La protagonista se asume como una madre protectora, aunque ahora busca proteger a su hijo de su propia mente. “¿Por qué estoy insatisfecha, por qué quiero tirar esta felicidad a la basura en lugar de llevármela con cuidado a la tumba? ¿Por qué quiero tener un amante, irme, dejar mi trabajo, cualquier cosa? Porque si no lo hago nada volverá a suceder jamás”, se responde, un tanto desconcertada.
¿Puede ser más importante nuestra necesidad de ser vistos en el mundo virtual que caer bajo el influjo de su vigilancia y control? ¿Es internet la religión de estos tiempos? ¿Fue el confinamiento pandémico un tiempo rápidamente olvidado; o, por el contrario, dejó traumas recónditos que aún no podemos asimilar?
Algo puede ser melodramático y cierto al mismo tiempo, escribe Pollard. Como también es posible pensar dos cosas distintas a la vez, así como que existen el cielo y el infierno.
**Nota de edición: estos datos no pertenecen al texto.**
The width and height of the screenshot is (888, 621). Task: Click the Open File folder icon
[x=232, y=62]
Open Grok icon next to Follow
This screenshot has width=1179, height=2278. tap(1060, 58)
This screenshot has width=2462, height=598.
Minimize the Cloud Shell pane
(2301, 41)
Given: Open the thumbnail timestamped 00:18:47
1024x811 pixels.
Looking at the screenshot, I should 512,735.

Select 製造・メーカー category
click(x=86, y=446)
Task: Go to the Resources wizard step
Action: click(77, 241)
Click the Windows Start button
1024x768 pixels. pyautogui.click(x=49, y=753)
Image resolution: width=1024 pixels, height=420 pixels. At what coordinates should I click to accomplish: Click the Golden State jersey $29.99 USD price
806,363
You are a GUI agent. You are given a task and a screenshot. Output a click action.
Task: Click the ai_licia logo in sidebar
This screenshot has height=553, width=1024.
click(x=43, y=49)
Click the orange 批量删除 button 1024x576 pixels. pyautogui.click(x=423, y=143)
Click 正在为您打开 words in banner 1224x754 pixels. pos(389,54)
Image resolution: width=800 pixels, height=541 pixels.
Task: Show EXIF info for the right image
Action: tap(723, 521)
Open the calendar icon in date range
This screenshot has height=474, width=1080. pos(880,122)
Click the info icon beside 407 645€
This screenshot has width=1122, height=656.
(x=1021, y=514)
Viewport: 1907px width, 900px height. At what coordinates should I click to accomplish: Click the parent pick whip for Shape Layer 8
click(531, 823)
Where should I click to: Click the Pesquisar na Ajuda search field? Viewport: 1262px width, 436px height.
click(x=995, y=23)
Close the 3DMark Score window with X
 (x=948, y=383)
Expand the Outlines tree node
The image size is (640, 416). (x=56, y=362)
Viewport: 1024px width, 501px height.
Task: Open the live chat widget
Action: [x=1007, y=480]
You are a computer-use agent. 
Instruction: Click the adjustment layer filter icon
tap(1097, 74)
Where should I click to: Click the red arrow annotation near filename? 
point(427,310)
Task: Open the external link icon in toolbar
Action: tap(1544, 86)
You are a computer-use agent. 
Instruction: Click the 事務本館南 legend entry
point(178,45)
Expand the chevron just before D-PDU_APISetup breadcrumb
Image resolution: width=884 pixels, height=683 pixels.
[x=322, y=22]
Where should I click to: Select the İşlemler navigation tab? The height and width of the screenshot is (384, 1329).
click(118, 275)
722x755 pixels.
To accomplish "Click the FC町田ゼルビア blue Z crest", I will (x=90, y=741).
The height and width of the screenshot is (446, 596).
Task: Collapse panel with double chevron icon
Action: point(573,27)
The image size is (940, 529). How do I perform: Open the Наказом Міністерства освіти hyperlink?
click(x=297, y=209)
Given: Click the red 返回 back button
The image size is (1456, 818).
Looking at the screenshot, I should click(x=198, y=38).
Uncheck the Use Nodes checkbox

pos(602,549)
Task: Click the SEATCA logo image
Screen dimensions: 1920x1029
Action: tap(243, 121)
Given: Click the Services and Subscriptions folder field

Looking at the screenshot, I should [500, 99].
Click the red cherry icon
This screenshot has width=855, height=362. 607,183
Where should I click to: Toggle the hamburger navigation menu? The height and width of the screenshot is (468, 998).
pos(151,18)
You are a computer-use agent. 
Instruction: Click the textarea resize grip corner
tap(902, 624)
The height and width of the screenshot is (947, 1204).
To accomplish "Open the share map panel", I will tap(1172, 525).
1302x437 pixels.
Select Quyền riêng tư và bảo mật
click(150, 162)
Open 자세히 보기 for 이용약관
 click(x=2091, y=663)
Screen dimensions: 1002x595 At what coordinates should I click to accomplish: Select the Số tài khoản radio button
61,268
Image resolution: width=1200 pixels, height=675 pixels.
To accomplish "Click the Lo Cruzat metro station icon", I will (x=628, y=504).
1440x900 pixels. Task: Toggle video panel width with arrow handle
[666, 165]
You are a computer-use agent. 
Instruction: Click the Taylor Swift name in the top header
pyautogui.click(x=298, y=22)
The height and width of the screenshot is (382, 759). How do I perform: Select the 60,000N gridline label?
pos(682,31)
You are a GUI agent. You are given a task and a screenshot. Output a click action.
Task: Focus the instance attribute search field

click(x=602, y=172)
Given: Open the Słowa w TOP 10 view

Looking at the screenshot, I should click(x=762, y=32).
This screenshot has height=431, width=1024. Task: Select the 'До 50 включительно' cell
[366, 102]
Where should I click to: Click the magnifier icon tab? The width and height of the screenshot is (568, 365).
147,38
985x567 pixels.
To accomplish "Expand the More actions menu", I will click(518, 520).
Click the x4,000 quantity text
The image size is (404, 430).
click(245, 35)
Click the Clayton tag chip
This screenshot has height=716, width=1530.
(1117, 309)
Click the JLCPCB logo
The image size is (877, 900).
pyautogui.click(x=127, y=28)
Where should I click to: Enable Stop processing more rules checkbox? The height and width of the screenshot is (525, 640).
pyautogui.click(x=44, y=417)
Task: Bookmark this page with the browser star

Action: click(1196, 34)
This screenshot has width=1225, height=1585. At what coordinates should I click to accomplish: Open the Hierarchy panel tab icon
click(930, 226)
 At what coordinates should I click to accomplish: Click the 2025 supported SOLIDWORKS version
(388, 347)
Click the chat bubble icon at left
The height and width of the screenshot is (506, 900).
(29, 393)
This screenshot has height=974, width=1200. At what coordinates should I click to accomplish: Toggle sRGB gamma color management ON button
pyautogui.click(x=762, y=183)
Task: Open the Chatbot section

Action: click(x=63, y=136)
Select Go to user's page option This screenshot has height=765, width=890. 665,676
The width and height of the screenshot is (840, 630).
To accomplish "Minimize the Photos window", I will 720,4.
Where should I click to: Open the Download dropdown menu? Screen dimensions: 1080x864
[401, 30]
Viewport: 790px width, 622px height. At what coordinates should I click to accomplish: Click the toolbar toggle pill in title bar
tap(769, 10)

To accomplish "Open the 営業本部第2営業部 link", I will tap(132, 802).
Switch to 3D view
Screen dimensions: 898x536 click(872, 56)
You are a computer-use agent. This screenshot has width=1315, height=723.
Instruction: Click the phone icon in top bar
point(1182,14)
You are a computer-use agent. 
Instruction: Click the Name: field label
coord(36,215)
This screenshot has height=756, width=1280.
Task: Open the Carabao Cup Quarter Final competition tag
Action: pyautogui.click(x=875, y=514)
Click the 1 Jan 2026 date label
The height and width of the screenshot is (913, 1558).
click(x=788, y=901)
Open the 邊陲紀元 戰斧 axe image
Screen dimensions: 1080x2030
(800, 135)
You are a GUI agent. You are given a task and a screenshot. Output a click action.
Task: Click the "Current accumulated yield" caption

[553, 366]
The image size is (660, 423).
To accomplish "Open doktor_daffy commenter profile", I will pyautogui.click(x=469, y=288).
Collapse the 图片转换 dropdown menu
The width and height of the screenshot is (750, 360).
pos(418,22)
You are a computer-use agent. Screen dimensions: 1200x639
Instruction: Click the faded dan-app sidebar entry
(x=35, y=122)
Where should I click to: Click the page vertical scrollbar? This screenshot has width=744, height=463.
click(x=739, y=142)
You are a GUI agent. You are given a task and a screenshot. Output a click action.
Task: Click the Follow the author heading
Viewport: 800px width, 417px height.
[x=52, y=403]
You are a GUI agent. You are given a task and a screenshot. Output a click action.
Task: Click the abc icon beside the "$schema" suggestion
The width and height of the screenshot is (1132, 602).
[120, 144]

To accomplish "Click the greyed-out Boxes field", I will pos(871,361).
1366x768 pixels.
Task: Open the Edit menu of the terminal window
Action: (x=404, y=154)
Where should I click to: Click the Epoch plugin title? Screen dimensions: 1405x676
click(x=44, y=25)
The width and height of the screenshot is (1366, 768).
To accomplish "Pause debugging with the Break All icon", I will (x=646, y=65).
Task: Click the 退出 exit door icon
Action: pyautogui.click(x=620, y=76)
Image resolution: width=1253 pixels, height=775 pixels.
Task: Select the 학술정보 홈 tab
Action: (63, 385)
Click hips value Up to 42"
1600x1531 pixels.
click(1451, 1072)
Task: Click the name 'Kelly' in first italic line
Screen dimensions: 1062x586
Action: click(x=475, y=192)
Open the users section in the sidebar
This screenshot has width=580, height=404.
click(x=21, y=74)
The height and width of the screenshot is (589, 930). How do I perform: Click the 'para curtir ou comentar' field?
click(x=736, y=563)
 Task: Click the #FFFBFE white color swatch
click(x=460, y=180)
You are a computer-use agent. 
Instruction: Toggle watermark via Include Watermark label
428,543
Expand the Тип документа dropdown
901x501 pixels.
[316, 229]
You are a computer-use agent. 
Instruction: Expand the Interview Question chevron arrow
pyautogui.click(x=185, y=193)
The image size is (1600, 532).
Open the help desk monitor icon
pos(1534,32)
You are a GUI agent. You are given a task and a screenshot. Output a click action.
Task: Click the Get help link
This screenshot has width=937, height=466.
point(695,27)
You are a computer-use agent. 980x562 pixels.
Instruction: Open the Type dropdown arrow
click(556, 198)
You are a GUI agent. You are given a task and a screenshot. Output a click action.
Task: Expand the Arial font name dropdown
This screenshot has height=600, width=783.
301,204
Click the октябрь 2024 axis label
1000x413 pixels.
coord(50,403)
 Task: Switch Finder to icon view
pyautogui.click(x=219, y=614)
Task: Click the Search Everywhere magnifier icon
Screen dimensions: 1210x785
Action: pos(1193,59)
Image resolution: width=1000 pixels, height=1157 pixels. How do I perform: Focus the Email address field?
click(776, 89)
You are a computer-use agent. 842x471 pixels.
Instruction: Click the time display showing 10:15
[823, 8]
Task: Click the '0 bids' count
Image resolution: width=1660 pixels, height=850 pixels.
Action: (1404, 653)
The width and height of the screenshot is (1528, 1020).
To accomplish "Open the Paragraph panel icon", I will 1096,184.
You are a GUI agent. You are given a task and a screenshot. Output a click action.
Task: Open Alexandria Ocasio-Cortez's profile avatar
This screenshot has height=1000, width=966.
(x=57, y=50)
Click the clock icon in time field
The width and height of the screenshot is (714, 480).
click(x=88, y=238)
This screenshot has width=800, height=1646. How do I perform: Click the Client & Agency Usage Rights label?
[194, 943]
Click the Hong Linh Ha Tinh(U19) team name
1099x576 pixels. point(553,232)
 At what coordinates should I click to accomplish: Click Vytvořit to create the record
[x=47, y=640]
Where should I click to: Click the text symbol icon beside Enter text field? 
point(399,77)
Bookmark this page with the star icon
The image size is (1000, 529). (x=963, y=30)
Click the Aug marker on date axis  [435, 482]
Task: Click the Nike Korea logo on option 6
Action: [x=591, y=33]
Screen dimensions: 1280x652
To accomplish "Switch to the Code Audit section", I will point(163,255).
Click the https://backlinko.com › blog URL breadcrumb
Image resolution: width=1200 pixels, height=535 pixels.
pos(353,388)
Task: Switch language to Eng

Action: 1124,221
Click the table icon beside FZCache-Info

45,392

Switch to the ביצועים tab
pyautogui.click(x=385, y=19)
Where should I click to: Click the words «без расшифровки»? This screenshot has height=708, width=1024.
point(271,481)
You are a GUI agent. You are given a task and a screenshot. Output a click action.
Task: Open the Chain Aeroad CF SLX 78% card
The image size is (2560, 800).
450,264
Allí está la mujer de Delfos en sus días de delicado equilibrio con marido e hijo, sin dejar de fantasear con borrarse a sí misma. Como Pitia, la sacerdotisa que un día abandona una vida ordinaria, dispuesta a cortar todo lazo con su marido o sus hijos, para devenir espacio en blanco; devenir instrumento en trance directo con los dioses, buscando predecir acontecimientos futuros.